Évidemment, tout n’est pas blanc et noir. Il y a eu de nombreuses bavures. Pire qu’un crime, il y a eu des erreurs. La principale est que le gouvernement Israélien aurait dû dès le début prévoir une alternative au Hamas, ce qui de facto aurait donné un rôle à l’Autorité palestinienne, aurait permis de déraciner le Hamas et finalement diminuer le nombre de victimes de part et d’autre. Le Premier ministre s’est refusé à tout prix à une telle solution, à cause des implications internes qu’une telle décision aurait eu sur son gouvernement.

Tout commence d’abord par des mots.
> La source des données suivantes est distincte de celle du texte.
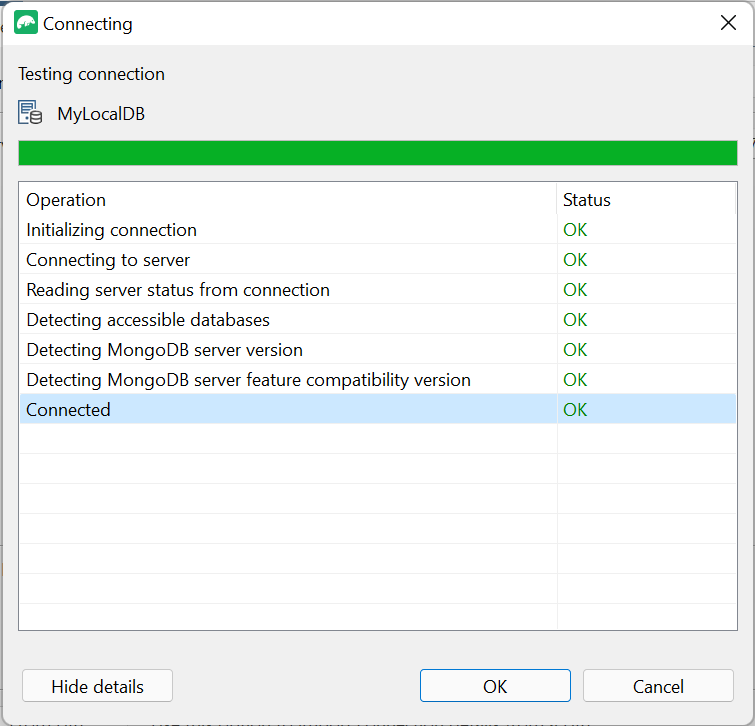755x726 pixels.
Task: Click the Testing connection heading text
Action: pyautogui.click(x=91, y=74)
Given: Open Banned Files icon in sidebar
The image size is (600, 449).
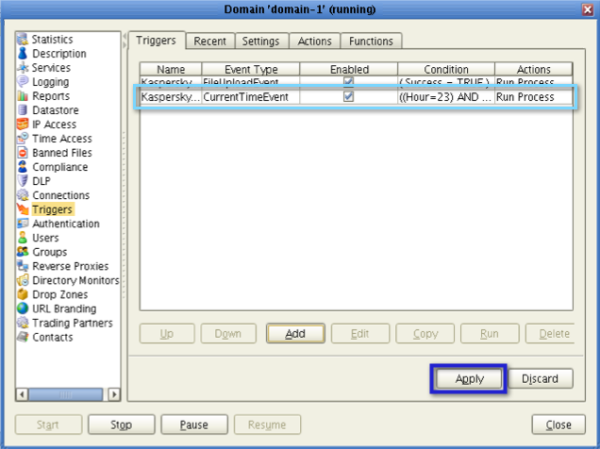Looking at the screenshot, I should [23, 153].
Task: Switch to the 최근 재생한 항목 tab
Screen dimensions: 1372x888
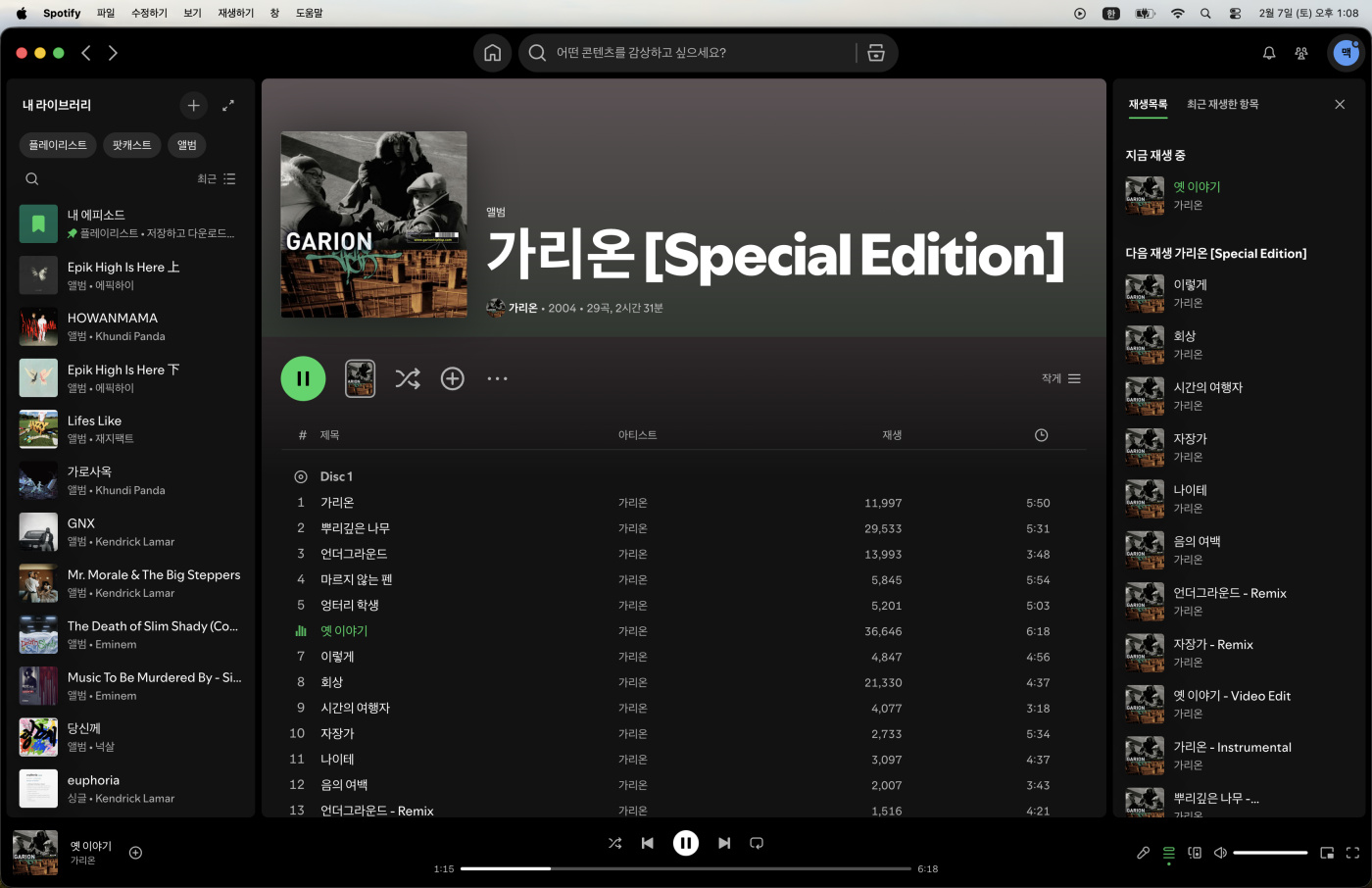Action: click(x=1222, y=104)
On sait, par expérience, que les mots conduisent à l’irréparable, parfois à l’ineffable. Utilisons-les avec prudence ; chaque mot a un sens, ne le dénaturons pas. Les mots peuvent être source de vie, mais quand ils sont détournés, dévoyés, alors les mots sont source de maux et se retournent ultimement contre ceux qui les ont prononcés avec malveillance.

à propos de l'auteur
Dr. Daniel Suraqui est physicien nucléaire. Il a été enseignant à l’Université de Jérusalem puis a développé des systèmes informatiques. En 2011, dans le cadre de la compagnie dont il est le fondateur, il a été le premier à développer une application sur Androïd, un clavier révolutionnaire appelé SlideIT qui a été utilisé par des millions d’utilisateurs et qui est basé sur de nombreux brevets. Après lui, d’autres compagnies ont utilisé cette technologie de sorte qu’aujourd’hui ce type de clavier existe dans toutes les langues et pratiquement dans tous les téléphones. Il a également écrit plusieurs livres et est un passionné d’Histoire.